The Brazilian proposal introduces some interesting concepts and proposes a basic definition for neural data: “any information obtained, directly or indirectly, from the activity of the central nervous system, and whose access is gained through invasive or non-invasive brain-computer interfaces” (proposed for Art. 5, XX). Additionally, the proposal suggests that: “The request for consent for the processing of neural data must indicate, clearly and prominently, the possible physical, cognitive and emotional effects of its application, the rights of the holder and the duties of the controller and operator, the contraindications as well as the rules on privacy and the information security measures adopted.” (Proposed Article 13-D)

The text is good, although it does not explicitly address the use of data extracted through web browsing. However, even without explicit rules, it is possible to extend the proposed text to AI systems and social network data, since “non-invasive interfaces” and “indirect” obtaining of data are covered. This way, the new rules would be appropriate to provide basic protection for even the most current neurorights.

Another example of existing rules is the Spanish Digital Rights Charter, which included a chapter on digital rights in the use of neurotechnologies. The document, discussed since 2020, should enter into force by 2025 and contains, besides the explicit reference to neurorights, articles that deal specifically with digital identity and other related topics such as anonymity and equality. In addition, some rules about the use of artificial intelligence will be very relevant for the defense of neurorights related to the use of this tool. There are rules about non-discrimination, transparency, and the right not to be subjected to algorithmic decisions or to challenge them when they occur.
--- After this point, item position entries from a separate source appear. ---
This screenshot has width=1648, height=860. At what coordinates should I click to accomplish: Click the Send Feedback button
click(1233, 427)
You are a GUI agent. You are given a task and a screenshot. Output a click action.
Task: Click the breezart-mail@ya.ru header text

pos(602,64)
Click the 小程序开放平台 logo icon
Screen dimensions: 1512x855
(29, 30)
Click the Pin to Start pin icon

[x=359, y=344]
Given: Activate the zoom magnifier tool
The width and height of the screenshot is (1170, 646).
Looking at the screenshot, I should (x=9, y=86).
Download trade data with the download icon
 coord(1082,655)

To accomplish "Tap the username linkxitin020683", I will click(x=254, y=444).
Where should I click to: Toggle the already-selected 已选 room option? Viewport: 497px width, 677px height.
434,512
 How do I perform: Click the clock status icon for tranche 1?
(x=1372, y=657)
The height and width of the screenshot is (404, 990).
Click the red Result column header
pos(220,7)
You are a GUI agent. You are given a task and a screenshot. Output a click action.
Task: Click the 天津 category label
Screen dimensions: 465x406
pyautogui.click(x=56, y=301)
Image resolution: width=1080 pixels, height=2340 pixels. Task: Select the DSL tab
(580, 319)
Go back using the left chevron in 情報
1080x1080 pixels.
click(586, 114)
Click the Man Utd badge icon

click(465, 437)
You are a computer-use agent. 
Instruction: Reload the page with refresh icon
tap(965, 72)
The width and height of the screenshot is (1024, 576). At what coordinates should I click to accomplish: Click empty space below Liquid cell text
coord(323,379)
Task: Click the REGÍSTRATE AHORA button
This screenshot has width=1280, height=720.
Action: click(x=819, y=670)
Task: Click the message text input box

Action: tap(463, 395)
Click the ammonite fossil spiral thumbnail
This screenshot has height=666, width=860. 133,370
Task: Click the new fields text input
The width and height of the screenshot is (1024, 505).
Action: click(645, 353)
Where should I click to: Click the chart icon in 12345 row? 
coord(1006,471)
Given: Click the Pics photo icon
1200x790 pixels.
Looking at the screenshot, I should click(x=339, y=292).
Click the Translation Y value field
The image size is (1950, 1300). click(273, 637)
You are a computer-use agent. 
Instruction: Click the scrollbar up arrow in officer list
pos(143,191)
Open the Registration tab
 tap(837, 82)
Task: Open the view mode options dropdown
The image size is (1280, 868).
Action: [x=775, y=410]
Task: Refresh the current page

Finally, the Spanish Charter for Digital Rights also addresses protection against manipulation, which is crucial for safeguarding neurorights, in an article specific to rights as regards artificial intelligence: “The use of AI systems aimed at psychologically manipulating or disturbing persons, in any aspect affecting fundamental rights, is prohibited”.

In the 2017 Nature article mentioned above, Rafael Yuste and his collaborators suggest an “International Declaration on Neurorights and an International Convention” with greater effectiveness. They criticize the current consent forms, which only address physical risks, and propose implementing education about the possible cognitive and emotional effects of neurotechnologies in a global document. At UNESCO International Conference on Ethics of Neurotechnology, last July 2023, Rafael Yuste declared that “The conclusion [of our research analysis of the consumer user agreement of 18 major neurotechnology companies in the world] is that there is a complete lack of protection, in fact, you cannot imagine less protection to brain data.” The conference advanced the idea of “a comprehensive governance framework to harness the potential of neurotechnology and address the risks it presents to societies”, and the need for “a global normative instrument and ethical framework similar to UNESCO’s Recommendation on the Ethics of Artificial Intelligence.”

Conclusion : Neurorights for human dignity

The dignified existence of the human being is a basic principle of many modern constitutions. To exist in a legally dignified way is, on the one hand, to always be a person and never an object of relationships and, on the other hand, to have minimum socioeconomic conditions for living.

Studies on neurorights point out that human dignity is being challenged by several new techniques, invasive or not, that may hinder the exercise of human autonomy and agency, reducing the person to an object, without desire or with externally induced desires. A robot from old movies, whose thoughts are mere unfolding’s of pre-programmed commands.

New knowledge and existing proposals for solutions are important tools to address these issues and even new challenges posed by technologies based on big data and artificial intelligence.